■ **SOURCE RECORDS**:

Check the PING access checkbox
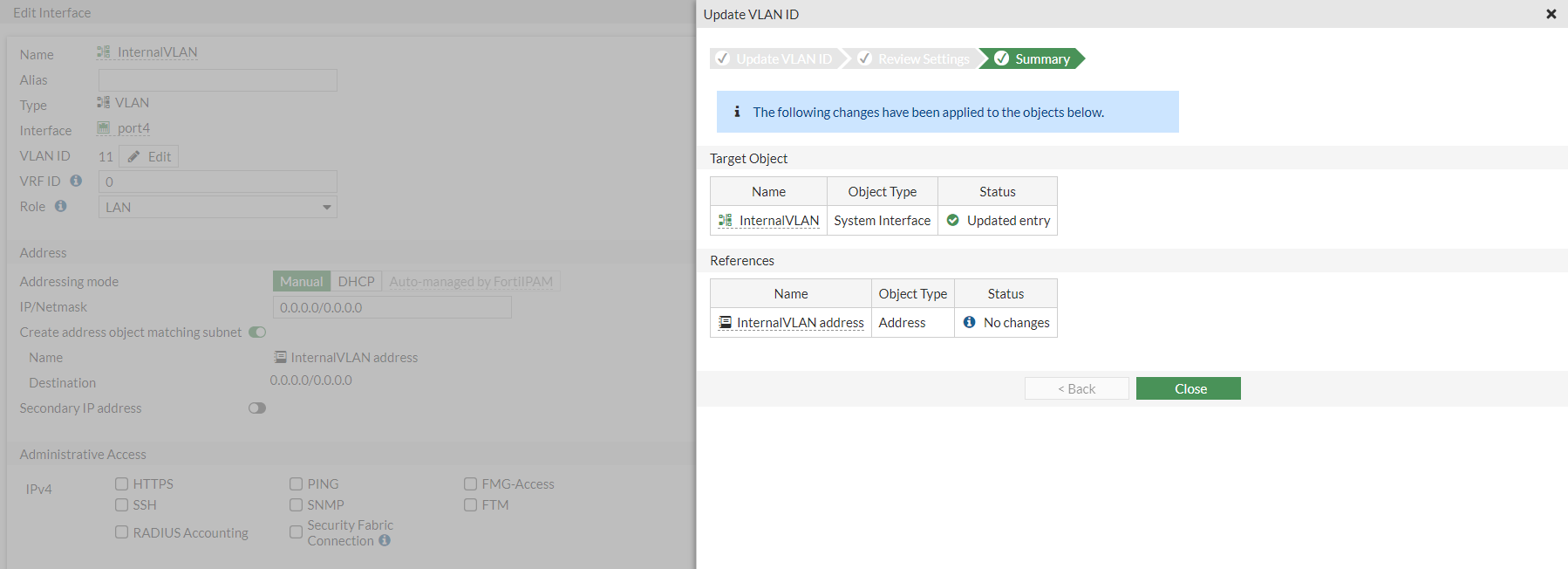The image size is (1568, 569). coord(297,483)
...
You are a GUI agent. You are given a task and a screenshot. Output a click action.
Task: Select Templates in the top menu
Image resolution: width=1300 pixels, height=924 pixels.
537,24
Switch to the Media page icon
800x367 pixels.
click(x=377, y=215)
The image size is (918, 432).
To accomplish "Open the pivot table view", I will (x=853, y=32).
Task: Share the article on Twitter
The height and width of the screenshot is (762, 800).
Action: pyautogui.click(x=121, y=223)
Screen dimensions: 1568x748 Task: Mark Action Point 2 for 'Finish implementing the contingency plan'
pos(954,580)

■ **EXERCISE REQUIREMENTS**:
Given the records above, restate word for word only the lines starting at the one with "Image resolution: width=1300" and ending at the one with "Task: Share the article on Twitter".

■ **TASK RESPONSE**:
Image resolution: width=1300 pixels, height=924 pixels.
537,24
Switch to the Media page icon
800x367 pixels.
click(x=377, y=215)
The image size is (918, 432).
To accomplish "Open the pivot table view", I will (x=853, y=32).
Task: Share the article on Twitter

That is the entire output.